[HOW TO COMPLETE THIS TASK]
The answer should consist solely of the lines from the first one below through the line containing "Enable Windows Server", copied exactly.

[PROVIDED INFORMATION]
•••••
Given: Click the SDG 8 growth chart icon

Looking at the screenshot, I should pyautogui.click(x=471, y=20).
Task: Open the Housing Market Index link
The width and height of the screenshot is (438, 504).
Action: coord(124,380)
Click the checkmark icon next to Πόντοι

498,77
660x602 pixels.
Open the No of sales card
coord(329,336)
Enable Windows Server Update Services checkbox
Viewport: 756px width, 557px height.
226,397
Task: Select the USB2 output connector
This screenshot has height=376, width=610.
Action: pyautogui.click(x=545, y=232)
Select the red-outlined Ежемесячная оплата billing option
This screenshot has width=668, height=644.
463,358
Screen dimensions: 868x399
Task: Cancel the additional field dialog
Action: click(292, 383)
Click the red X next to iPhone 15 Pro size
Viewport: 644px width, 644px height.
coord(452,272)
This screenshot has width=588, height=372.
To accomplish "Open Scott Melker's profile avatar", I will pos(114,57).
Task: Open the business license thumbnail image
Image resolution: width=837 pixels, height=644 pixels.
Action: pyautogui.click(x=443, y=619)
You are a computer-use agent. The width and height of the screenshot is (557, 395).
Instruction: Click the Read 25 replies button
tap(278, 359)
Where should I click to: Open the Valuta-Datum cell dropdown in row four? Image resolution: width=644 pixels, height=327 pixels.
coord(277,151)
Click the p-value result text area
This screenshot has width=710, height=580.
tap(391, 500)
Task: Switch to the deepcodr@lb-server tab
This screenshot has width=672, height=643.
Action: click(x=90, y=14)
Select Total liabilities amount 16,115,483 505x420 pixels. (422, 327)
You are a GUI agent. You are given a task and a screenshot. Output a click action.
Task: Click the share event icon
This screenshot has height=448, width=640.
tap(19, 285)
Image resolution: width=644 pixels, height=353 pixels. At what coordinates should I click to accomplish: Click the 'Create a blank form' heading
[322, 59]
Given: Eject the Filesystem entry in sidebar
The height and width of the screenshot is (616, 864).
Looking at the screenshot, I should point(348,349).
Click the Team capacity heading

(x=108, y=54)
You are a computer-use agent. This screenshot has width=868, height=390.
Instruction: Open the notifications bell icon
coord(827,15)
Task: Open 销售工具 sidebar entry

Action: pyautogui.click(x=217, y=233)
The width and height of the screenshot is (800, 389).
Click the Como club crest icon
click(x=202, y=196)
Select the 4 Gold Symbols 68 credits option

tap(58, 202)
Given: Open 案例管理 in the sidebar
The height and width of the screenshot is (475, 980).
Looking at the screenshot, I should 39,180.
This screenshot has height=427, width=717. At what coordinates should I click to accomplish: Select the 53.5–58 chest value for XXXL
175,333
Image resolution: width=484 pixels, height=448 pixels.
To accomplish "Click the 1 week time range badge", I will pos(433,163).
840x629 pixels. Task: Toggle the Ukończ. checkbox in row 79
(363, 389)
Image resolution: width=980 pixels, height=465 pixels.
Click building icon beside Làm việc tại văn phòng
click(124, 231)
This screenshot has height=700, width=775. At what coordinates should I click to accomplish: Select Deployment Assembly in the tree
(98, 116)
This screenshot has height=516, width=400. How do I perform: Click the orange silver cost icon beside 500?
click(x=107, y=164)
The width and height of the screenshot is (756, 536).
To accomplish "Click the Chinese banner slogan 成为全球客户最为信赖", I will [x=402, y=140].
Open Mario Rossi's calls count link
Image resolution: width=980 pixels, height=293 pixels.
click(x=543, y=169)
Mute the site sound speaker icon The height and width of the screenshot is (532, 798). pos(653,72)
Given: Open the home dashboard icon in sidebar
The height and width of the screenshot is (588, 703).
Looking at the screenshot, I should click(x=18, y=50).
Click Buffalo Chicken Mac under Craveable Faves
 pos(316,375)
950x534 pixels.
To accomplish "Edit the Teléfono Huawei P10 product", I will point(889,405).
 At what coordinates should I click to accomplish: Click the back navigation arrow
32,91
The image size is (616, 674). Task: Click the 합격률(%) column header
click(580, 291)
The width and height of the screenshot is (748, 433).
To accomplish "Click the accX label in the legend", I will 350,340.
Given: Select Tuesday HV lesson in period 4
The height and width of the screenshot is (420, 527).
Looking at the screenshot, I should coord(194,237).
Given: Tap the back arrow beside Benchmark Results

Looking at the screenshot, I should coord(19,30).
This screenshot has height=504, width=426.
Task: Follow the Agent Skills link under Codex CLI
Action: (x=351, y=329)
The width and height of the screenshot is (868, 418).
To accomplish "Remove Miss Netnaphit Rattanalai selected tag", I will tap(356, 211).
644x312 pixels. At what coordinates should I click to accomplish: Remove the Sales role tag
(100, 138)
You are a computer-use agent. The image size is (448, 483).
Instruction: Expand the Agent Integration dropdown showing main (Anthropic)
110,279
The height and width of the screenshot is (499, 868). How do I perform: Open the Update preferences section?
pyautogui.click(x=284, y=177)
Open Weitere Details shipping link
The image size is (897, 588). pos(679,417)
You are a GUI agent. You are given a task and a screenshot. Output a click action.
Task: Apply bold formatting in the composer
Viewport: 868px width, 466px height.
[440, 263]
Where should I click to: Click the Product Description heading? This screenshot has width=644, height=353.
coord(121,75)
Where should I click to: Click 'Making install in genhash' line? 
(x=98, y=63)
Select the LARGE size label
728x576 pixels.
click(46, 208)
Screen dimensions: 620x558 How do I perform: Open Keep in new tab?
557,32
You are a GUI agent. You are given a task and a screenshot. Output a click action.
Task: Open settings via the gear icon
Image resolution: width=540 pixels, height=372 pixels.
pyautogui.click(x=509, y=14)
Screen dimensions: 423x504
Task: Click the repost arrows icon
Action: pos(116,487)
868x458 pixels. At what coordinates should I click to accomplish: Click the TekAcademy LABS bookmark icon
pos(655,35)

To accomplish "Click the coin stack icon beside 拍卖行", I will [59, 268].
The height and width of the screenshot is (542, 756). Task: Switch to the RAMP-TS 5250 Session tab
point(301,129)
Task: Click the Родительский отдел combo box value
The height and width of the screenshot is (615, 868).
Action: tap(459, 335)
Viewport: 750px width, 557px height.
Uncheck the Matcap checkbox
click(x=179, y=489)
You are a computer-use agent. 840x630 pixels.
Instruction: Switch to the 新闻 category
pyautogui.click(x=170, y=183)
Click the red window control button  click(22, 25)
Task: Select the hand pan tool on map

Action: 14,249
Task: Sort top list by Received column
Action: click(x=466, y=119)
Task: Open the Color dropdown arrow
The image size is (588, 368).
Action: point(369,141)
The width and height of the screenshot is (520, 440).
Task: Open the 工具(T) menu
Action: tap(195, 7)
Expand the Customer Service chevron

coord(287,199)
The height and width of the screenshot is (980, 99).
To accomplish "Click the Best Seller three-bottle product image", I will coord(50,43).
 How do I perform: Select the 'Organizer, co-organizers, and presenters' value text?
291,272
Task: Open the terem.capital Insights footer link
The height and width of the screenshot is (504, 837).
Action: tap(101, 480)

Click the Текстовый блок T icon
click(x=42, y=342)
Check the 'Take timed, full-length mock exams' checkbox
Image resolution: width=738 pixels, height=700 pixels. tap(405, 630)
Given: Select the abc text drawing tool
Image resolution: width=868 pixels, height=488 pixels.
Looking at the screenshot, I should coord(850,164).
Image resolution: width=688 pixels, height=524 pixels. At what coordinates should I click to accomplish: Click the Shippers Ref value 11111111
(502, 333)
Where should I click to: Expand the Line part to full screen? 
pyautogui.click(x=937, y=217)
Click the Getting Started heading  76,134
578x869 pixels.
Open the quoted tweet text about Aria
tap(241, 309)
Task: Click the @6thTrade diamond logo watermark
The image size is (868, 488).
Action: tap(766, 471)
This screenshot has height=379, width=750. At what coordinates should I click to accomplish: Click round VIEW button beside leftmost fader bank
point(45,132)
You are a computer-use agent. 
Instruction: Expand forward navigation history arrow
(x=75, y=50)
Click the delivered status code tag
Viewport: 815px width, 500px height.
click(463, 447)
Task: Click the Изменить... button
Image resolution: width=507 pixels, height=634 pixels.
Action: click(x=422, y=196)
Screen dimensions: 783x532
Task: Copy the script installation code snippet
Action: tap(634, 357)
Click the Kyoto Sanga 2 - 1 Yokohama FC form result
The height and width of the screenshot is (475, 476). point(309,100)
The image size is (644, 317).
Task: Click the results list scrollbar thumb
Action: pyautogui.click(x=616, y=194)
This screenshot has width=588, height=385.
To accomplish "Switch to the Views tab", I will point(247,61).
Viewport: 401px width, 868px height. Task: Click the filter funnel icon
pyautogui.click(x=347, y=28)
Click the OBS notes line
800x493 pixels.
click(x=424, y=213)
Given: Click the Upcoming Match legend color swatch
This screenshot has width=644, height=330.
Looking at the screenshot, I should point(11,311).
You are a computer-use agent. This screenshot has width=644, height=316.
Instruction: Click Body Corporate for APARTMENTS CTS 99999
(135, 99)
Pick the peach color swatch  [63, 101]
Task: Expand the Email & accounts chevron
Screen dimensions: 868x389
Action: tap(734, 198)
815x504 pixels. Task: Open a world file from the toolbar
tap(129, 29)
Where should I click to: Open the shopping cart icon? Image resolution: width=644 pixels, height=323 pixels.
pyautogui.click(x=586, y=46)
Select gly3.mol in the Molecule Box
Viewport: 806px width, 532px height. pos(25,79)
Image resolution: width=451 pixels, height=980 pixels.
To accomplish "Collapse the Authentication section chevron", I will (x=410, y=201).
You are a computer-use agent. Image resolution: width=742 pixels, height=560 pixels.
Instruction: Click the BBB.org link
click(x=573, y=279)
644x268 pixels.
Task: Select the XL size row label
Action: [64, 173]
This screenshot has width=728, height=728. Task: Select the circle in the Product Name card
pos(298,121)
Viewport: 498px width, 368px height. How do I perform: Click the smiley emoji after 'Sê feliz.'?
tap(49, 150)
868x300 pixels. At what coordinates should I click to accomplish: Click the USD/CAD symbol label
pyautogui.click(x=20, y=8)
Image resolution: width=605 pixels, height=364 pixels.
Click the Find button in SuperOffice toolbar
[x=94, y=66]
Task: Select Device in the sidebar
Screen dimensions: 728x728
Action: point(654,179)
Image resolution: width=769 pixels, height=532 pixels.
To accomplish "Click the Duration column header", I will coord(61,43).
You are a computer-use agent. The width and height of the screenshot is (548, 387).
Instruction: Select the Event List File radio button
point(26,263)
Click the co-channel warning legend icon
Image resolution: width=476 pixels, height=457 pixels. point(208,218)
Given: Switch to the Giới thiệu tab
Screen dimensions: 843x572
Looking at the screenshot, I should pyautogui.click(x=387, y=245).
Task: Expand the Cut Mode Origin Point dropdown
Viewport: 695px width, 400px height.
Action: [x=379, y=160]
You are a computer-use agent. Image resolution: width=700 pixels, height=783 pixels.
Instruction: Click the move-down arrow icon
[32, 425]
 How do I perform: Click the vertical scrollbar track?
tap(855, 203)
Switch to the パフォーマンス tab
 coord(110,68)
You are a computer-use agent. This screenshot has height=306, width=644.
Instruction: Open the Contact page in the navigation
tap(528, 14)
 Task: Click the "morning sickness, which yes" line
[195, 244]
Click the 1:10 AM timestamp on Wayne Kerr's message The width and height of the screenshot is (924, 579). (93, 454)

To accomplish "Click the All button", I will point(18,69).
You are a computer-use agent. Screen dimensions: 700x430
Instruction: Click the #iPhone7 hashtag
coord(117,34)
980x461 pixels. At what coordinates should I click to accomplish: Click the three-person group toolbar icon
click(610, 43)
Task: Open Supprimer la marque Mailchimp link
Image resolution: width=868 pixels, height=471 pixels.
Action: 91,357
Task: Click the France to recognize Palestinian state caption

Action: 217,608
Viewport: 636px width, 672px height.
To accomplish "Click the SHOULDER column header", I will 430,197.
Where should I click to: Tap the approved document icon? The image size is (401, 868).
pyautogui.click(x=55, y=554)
•••••
[TASK RESULT]
Given: Click the SDG 8 growth chart icon

Looking at the screenshot, I should pyautogui.click(x=471, y=20).
Task: Open the Housing Market Index link
The width and height of the screenshot is (438, 504).
Action: coord(124,380)
Click the checkmark icon next to Πόντοι

498,77
660x602 pixels.
Open the No of sales card
coord(329,336)
Enable Windows Server Update Services checkbox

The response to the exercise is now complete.